- What is required:
Return the following lines and nothing else: the one holding "Task: Collapse the" and all those after it in the records below, unchanged, minus any pictures.

- Task input:
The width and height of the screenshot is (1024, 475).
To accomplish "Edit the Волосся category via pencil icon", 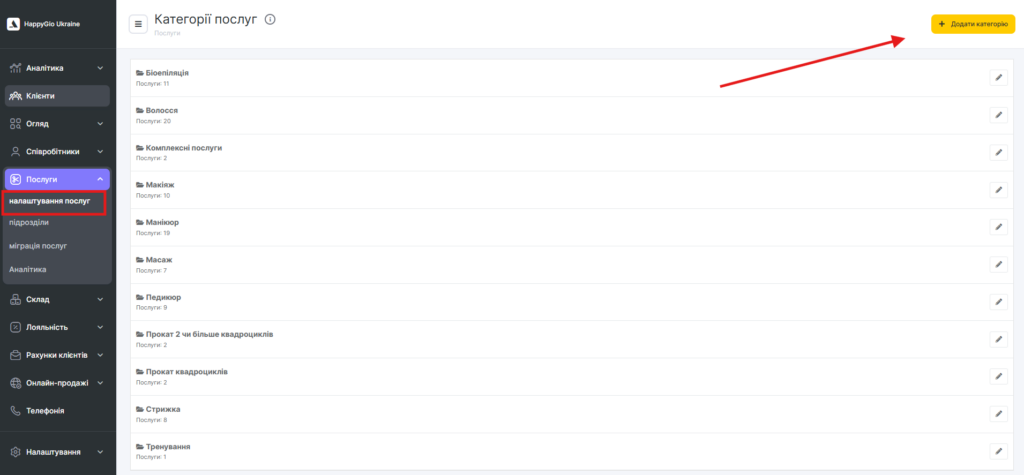I will [998, 115].
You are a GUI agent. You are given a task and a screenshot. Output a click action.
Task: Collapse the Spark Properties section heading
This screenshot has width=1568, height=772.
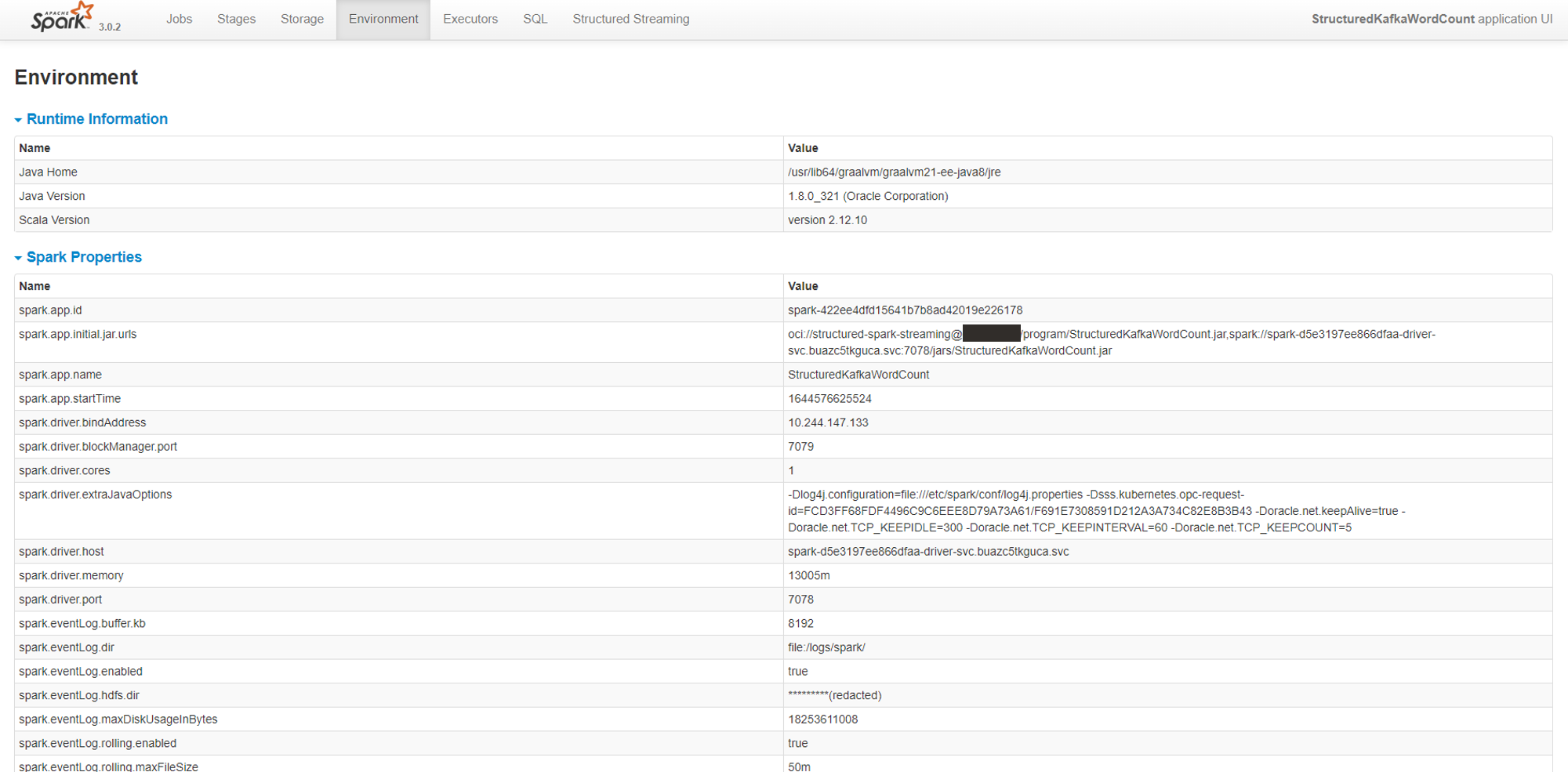pyautogui.click(x=84, y=257)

- Solved problem:
Task: Collapse the Spark Properties section heading
This screenshot has width=1568, height=772.
pyautogui.click(x=84, y=257)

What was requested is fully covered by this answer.